REQUIREMENTS:
Copy the following records word for word, omitting the pictures.

__________________________________________________

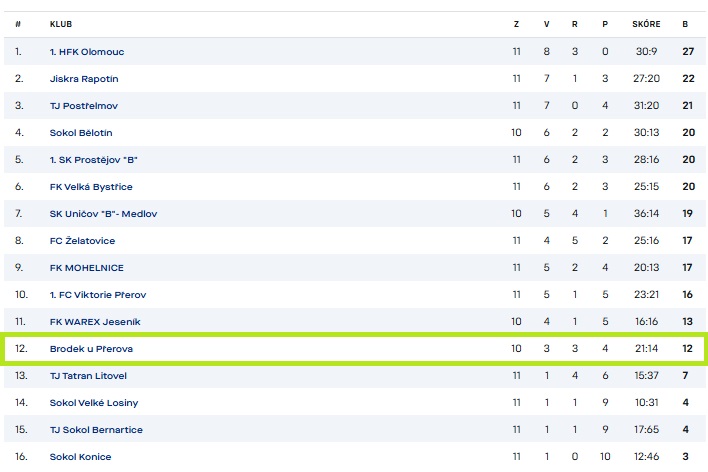Click 1. FC Viktorie Přerov link
The width and height of the screenshot is (708, 472).
[97, 294]
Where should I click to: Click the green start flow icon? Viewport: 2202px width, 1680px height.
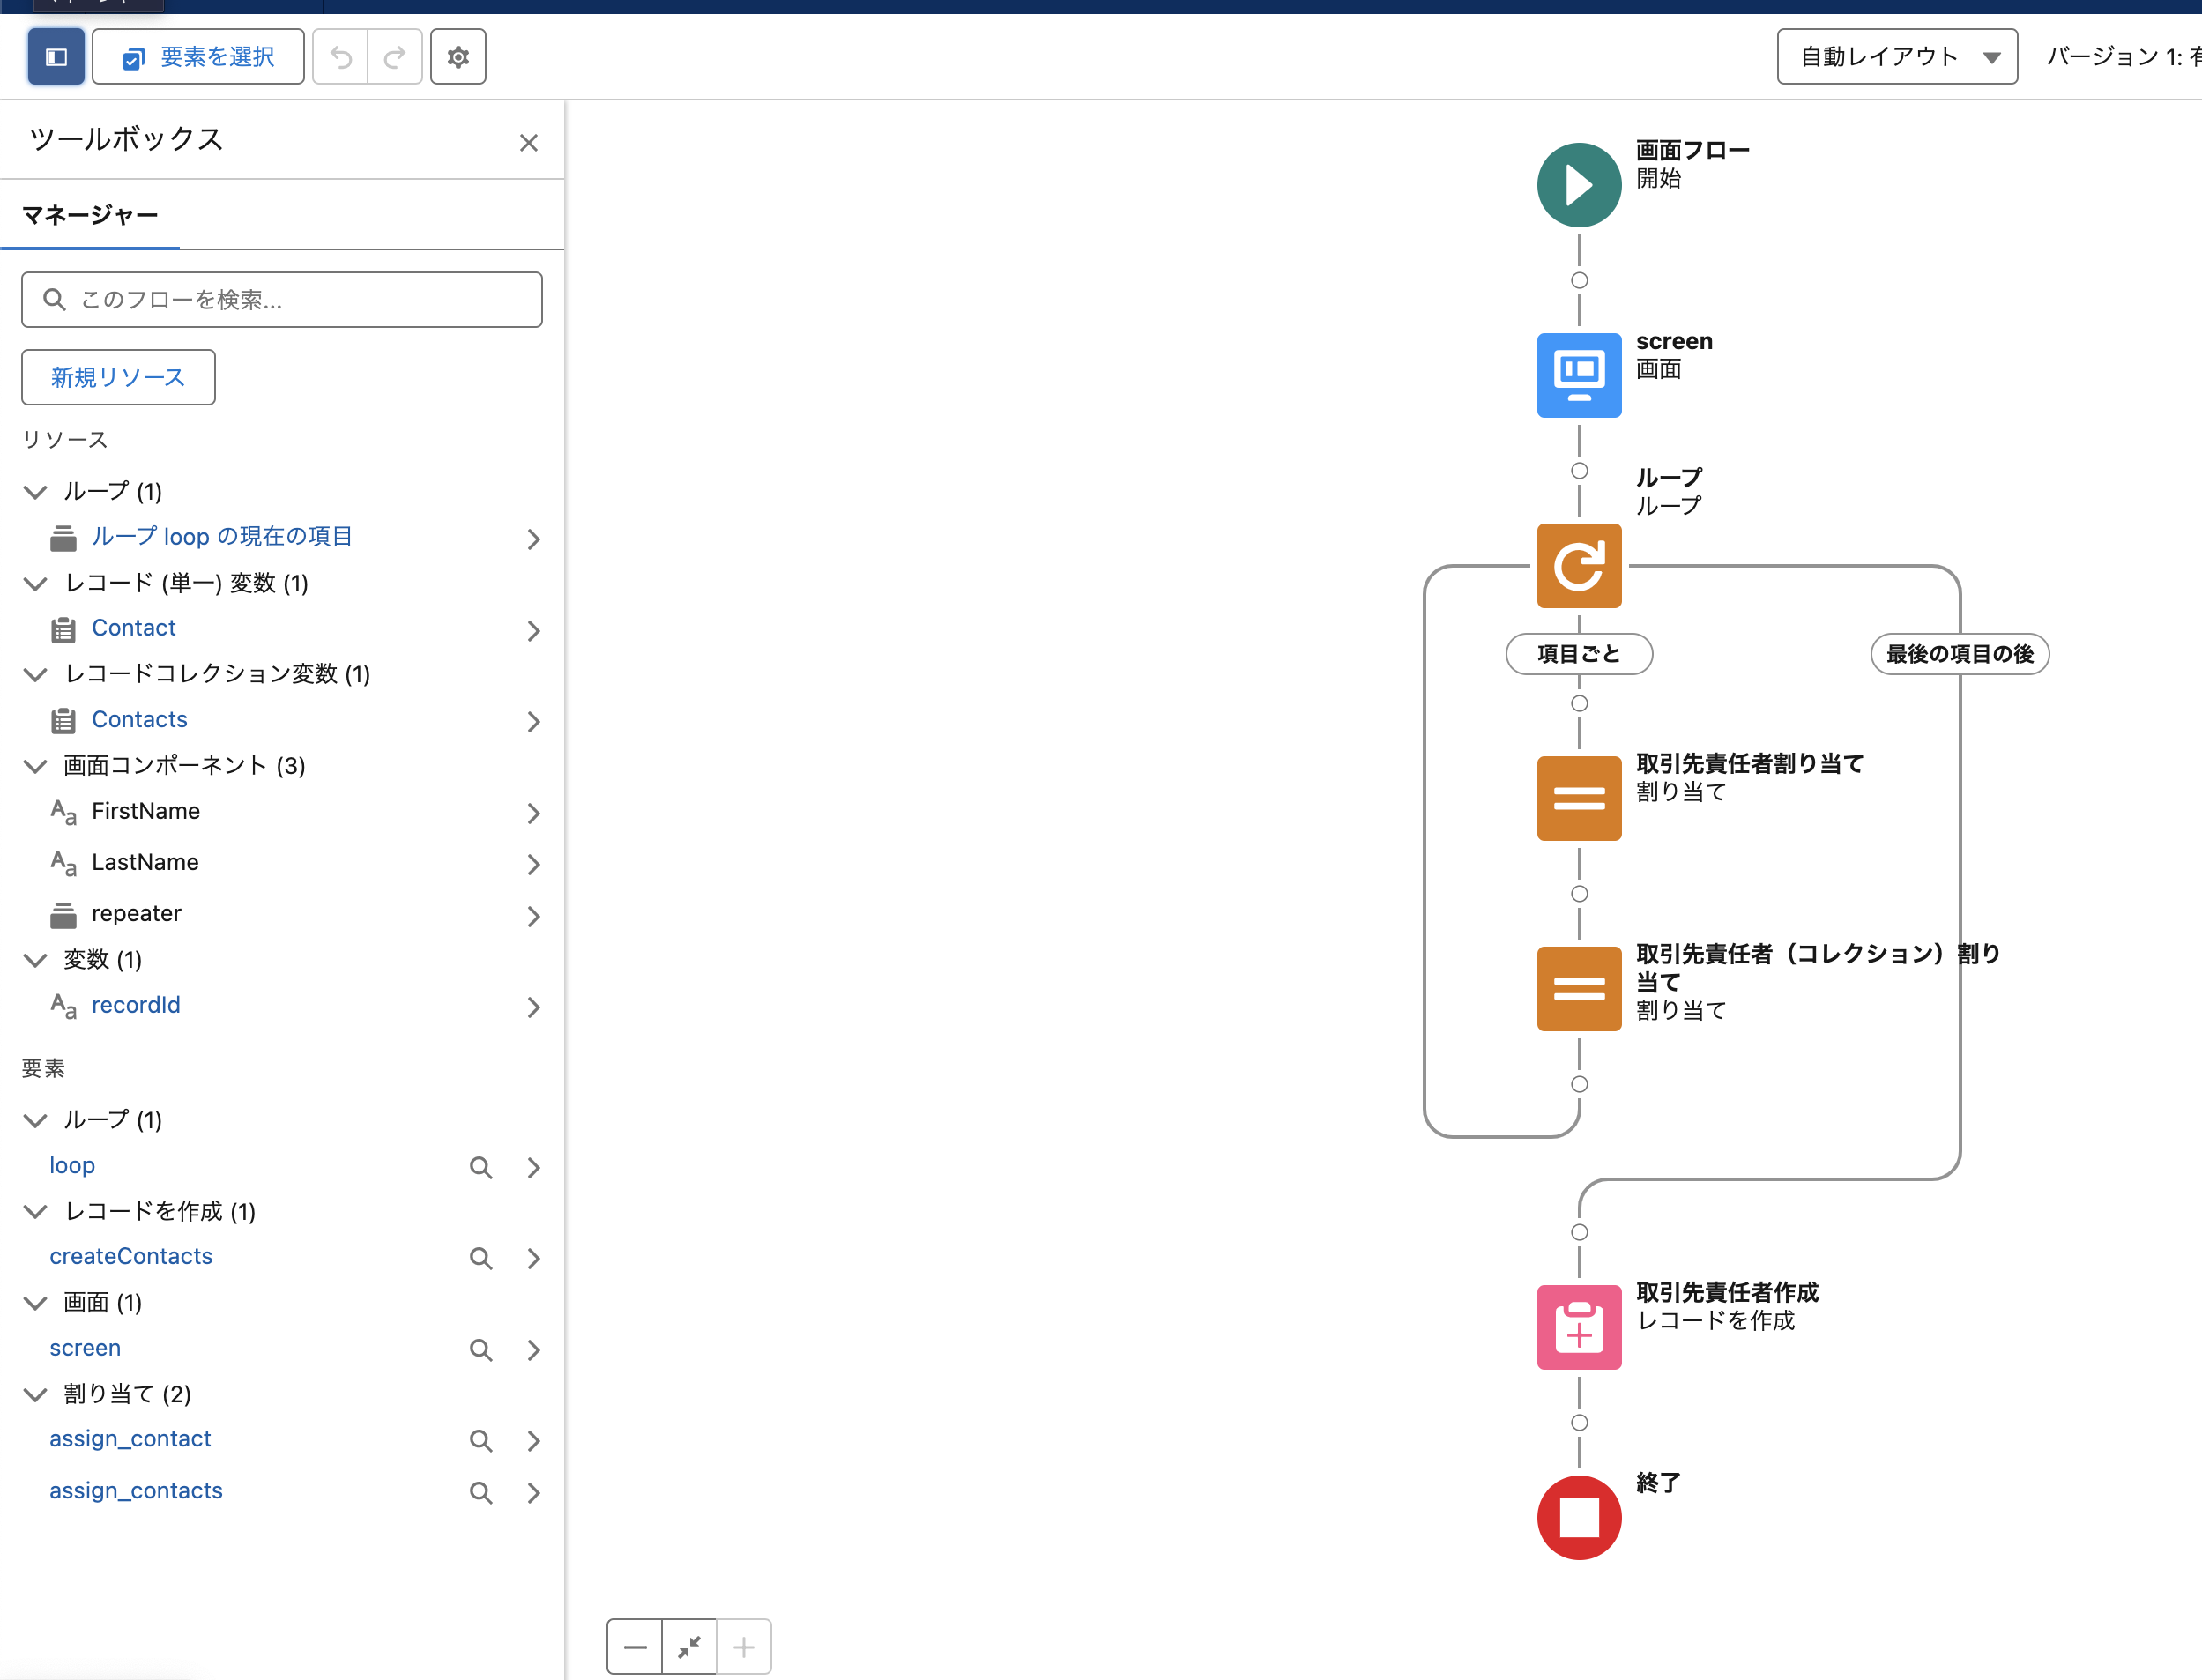click(1578, 185)
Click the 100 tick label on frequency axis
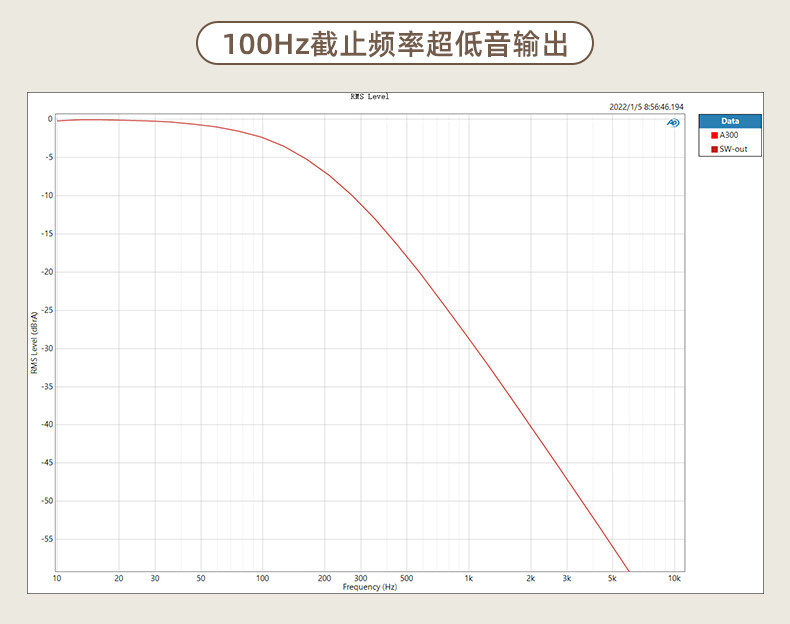This screenshot has height=624, width=790. [x=262, y=578]
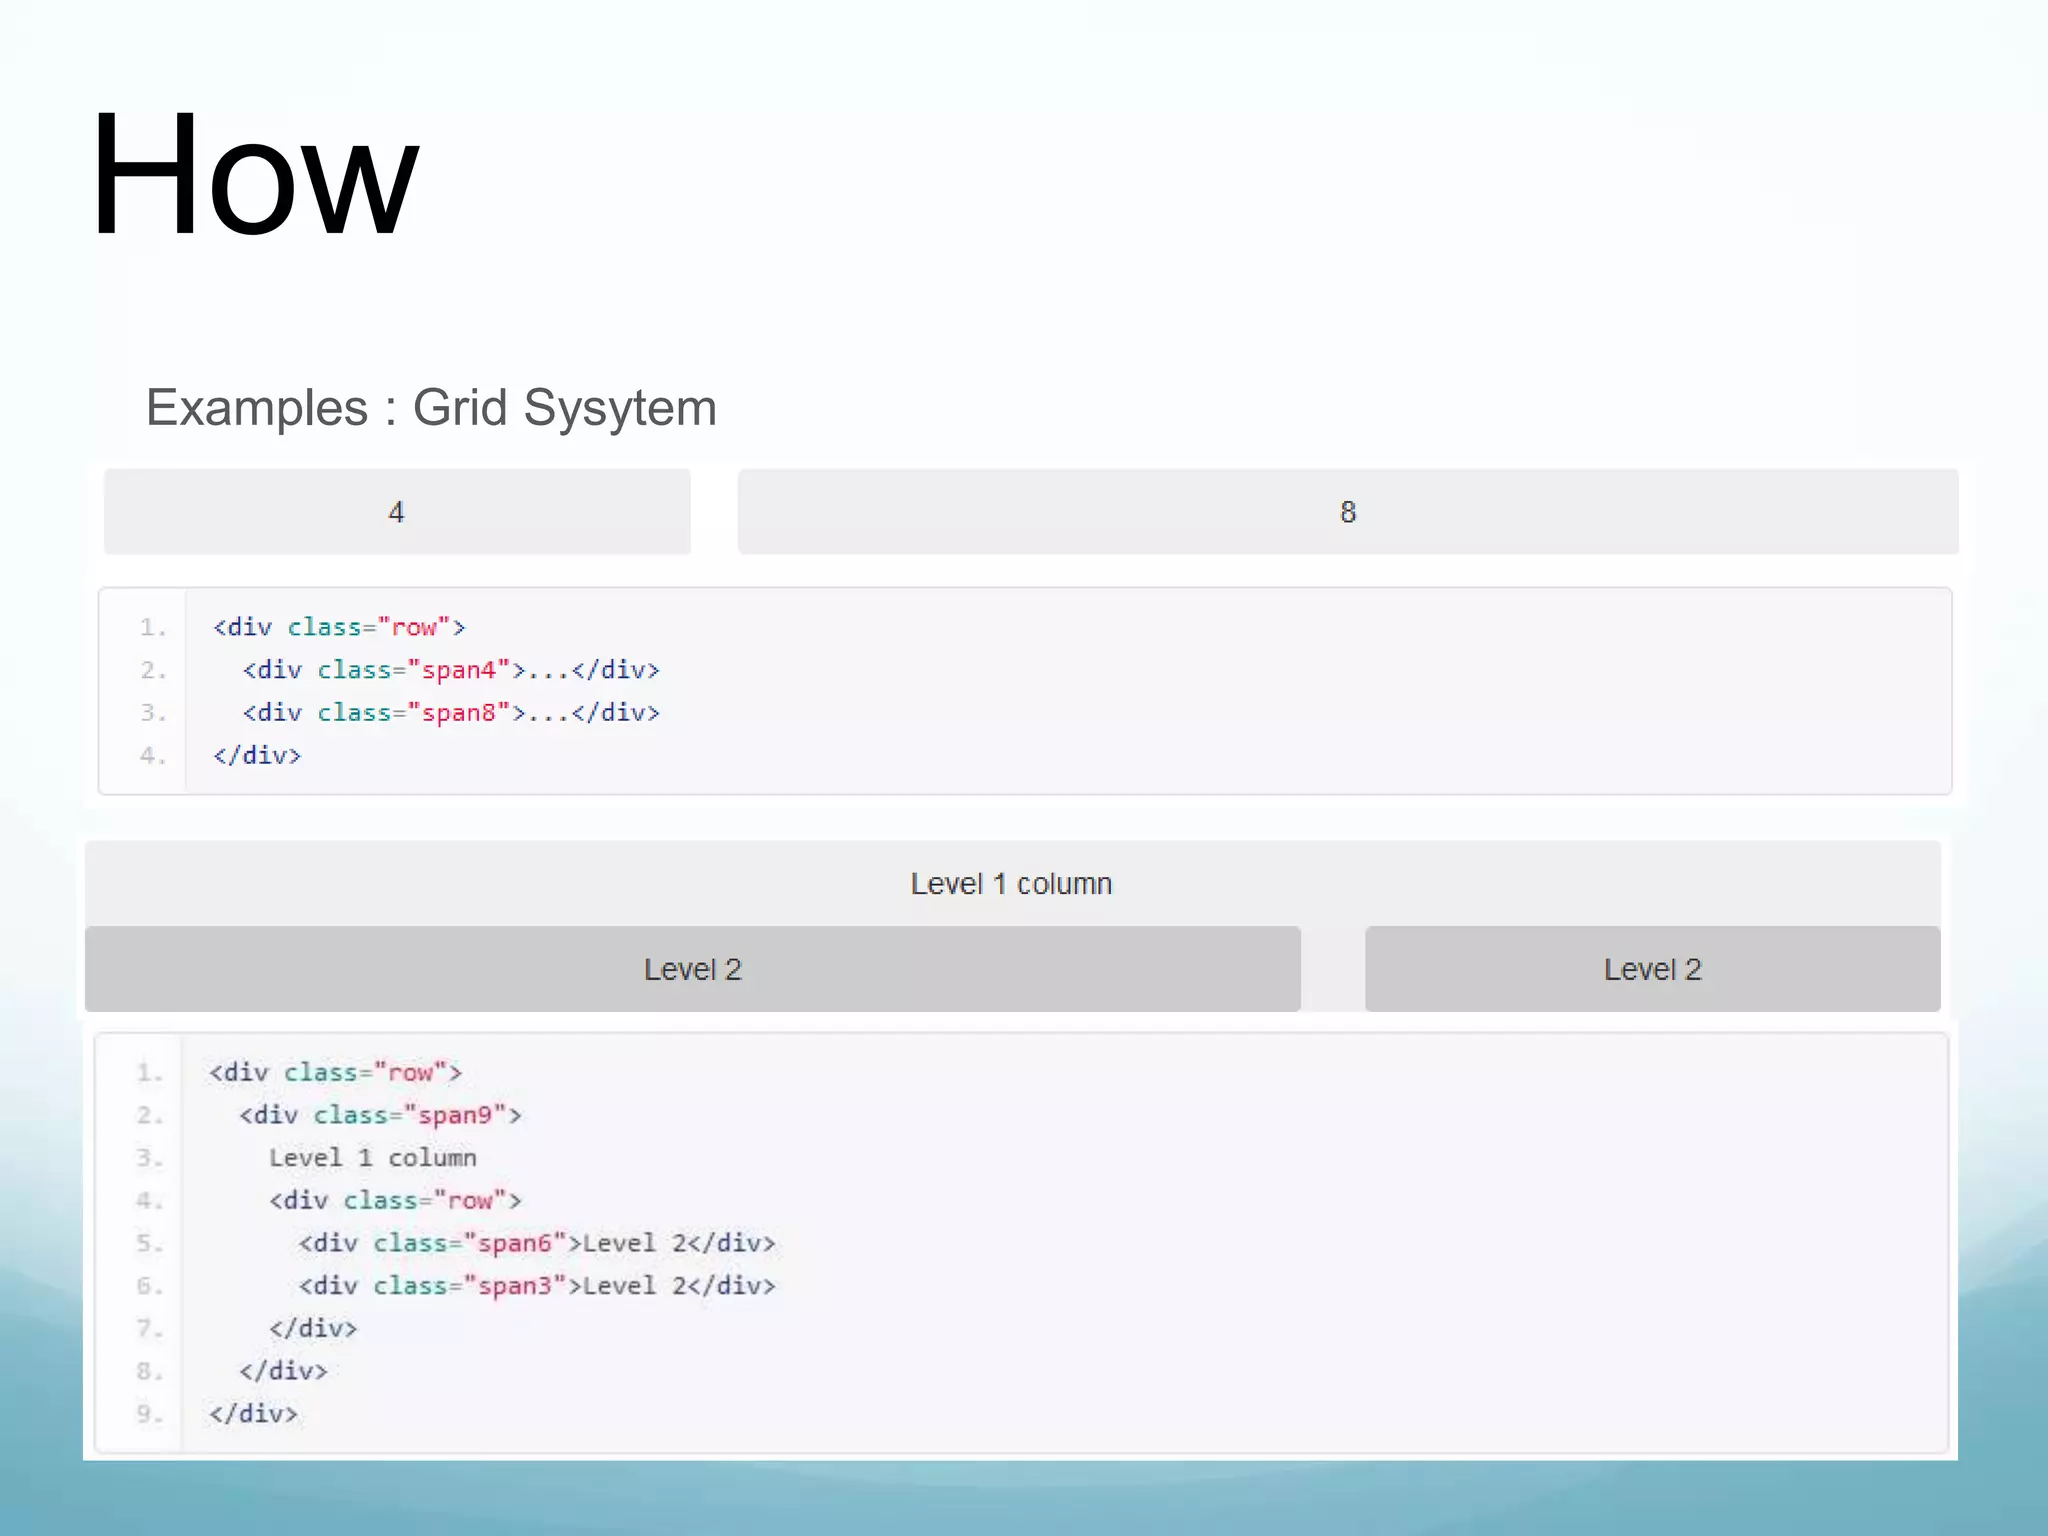Screen dimensions: 2048x1536
Task: Click the wider left 'Level 2' block
Action: click(x=692, y=969)
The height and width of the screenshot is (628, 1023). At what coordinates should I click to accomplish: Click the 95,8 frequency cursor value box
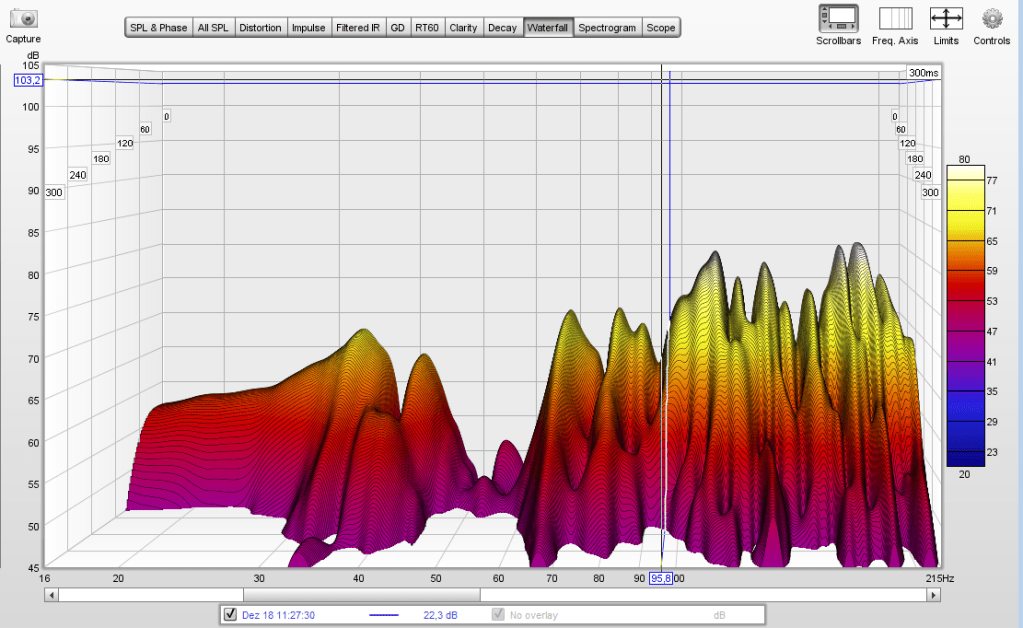click(661, 578)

__________________________________________________

WRITTEN REPLY:
Click 1. FC Viktorie Přerov link
The width and height of the screenshot is (708, 472).
[97, 294]
Where should I click to: Click the green start flow icon? Viewport: 2202px width, 1680px height.
click(1578, 185)
Click the 100 tick label on frequency axis
This screenshot has height=624, width=790. [x=262, y=578]
Screen dimensions: 2048x1536
Task: Click the wider left 'Level 2' block
Action: click(x=692, y=969)
The height and width of the screenshot is (628, 1023). At what coordinates should I click to accomplish: Click the 95,8 frequency cursor value box
click(661, 578)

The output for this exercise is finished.